Große Nachfrage, wenig öffentliche Präsenz
Und das scheint zu funktionieren, die Anfragen steigen kontinuierlich, sagen die Projektverantwortlichen, das Projekt sei gut angelaufen: „Wir haben weit über zwei Millionen Menschen mit dem Thema erreicht, was unsere Ziele weit übertroffen hat.“ Konkret habe #visible bisher 200 jungen Betroffene und deren Familien online oder vor Ort betreut, teilte Projektleiterin Birgit Blochberger vergangene Woche in einer Aussendung mit.

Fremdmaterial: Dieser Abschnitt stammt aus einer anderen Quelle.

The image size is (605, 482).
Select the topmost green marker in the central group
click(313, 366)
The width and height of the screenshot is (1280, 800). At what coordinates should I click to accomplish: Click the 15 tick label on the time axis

Obwohl das Projekt Kinder mit psychisch erkrankten Eltern in der Öffentlichkeit sichtbar machen soll, sucht man eine Werbekampagne im öffentlichen Raum bisher vergebens. Wegen Corona und der Verlagerung des Lebens nach innen habe man sich auf digitale Werbung konzentriert, heißt es von #visible gegenüber ZackZack. Man habe Werbung auf Instagram geschalten, um eine junge Zielgruppe zu erreichen, auf TikTok werde man das auch bald tun. Über Facebook wolle man vor allem die Öffentlichkeit erreichen. Der eigene Instagram-Account des Projekts hat bisher nur knapp 370 Abonnenten. Auch das müsse sich noch entwickeln, so #visible. Eine Werbekampagne im öffentlichen Raum sei jedenfalls in Planung.
Hoffnung auf Verlängerung
„Wir wissen, dass der Bedarf auf jeden Fall größer ist als wir abdecken können“, heißt es von Projektseite. Im Rahmen des Budgets sei die längerfristige Betreuung von 200 Betroffenen und ihren Familien auf jeden Fall ein guter Schnitt. Für mehr bräuchte man mehr Budget, es gehe jedoch vorrangig darum, die Betreuten so gut wie möglich zu unterstützen. Und #visible ist ein Teil eines größeren Netzwerks. Die Organisationen hinter dem Projekt arbeiten sei Jahren in dem Bereich und tun dies auch weiterhin.
Weil es nicht überall in Österreich Standorte vor Ort gibt, setzt man bei #visible vor allem auf eine Online-Chat-Beratung. Es kann auch auf Telefon-Beratung oder persönliche Beratung mit erfahrenem Beratungspersonal umgestiegen werden. Das Wichtigste dabei sei, dass jede Person mit ihren Problemen gehört werde. Auch eine Gruppe junger betroffener Erwachsener berät die Initiative.
Das Projekt ist bis Ende April 2022 befristet. #visible hat beim Gesundheits- und Sozialministerium bereits um eine Verlängerung der Förderungen angesucht. Auf eine Anfrage von ZackZack an das Ministerium, ob und unter welchen Bedingungen das Projekt verlängert werden wird, kam keine Antwort.